Einen Tourismusschub und eine Modernisierung der Infrastruktur erhoffte man sich, als Griechenland 2004 die Olympischen Spiele ausrichten durfte. Heute ärgern sich viele Griechen darüber, dass viel Geld für die Olympischen Spiele verschwendet wurde und vielen Sportstätten nun der Verfall droht.

Von Jerry Sommer | 25.07.2012
    Vicky ist die Trainerin und hier gibt sie die Kommandos: "Arme auseinander, Augen geradeaus", ruft sie den kleinen Turnerinnen zu. Die Mädchen sind im Grundschulalter und trainieren rhythmische Sportgymnastik. Vicky ist froh, dass ihr Verein diese Halle nutzen kann:

    "Wir dürfen seit einem Jahr hier trainieren. Sonst sind wir in Schulen, aber hier ist es besser. Die Decken sind sehr hoch und die Kinder können Bälle oder Ringe deshalb gut in die Luft werfen."

    Dabei ist die Halle nur ein Nebenraum der riesigen Taekwondo-Anlage, die für die Olympischen Spiele gebaut worden war. Doch der Gebäudekomplex steht meist leer, so Hausmeister Sabas Xastzikabouris:

    "Ich arbeite seit einem Jahr hier. Da hat es nur einmal eine Sportveranstaltung gegeben: Jiu-Jitsu, mit insgesamt 2000 Menschen. Und nur einmal im Monat findet eine Musikveranstaltung statt."
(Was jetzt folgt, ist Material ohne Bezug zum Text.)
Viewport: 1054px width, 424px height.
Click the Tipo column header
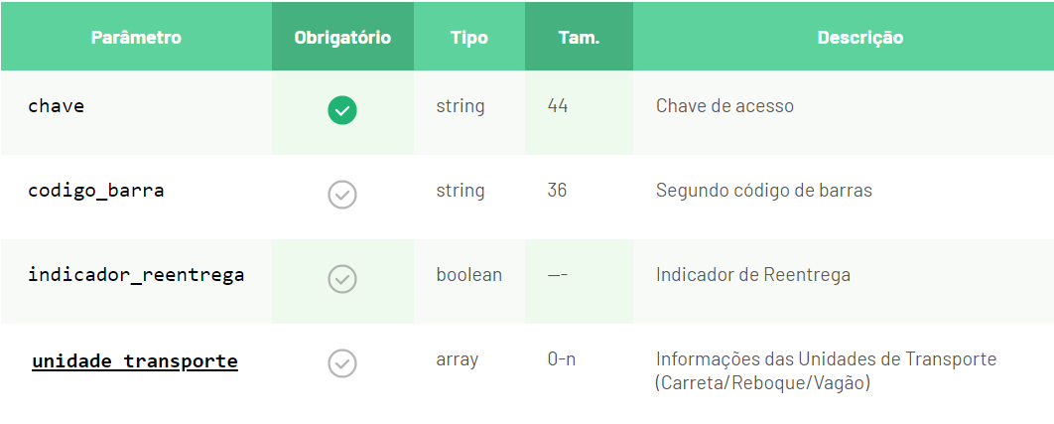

    Die Taekwondo-Halle im Athener Stadtteil Faliron bietet über 3000 Zuschauern Platz. Sie gehört zu den 36 Sportstätten, die eigens für die Olympischen Spiele errichtet worden waren. Nur zwei davon - das Olympiastadion und die Basketballhalle werden von örtlichen Vereinen regelmäßig genutzt. Wegen der Krise fehlt sogar das Geld, um alle Sportstätten in Schuss zu halten. Das zeigt sich auch an den Flecken in den Fluren, die zur Taekwondo-Halle führen.

    "Das macht natürlich einen schlechten Eindruck. Es sieht aus, als wäre der Ort aufgegeben worden. Das müsste natürlich gestrichen werden. Aber dafür wurde bisher kein Geld bewilligt."

    Schon weit im Vorfeld der Olympischen Spiele hatten Kritiker gefordert, nicht allein feste Gebäude, sondern mehr provisorische Anlagen zu errichten. Denn Stadien für Hockey, Baseball, Softball oder zum Beispiel Regattastrecken brauche man ohnehin nicht. Tatsächlich hätte Griechenland so sehr viel Geld sparen können.
    Sofia Sakorafa war früher Olympiateilnehmerin im Speerwerfen, jetzt ist sie Abgeordnete des Linksbündisses SYRIZA. Sie vermutet, dass korrupte Politiker und Bauunternehmer an möglichst teuren Lösungen interessiert waren, um dabei höhere Profite zu machen:
    "Bis heute weiß man immer noch nicht, wie teuer die olympischen Spiele wirklich waren. Manche gehen davon aus, dass sie uns 14 Milliarden Euro gekostet haben."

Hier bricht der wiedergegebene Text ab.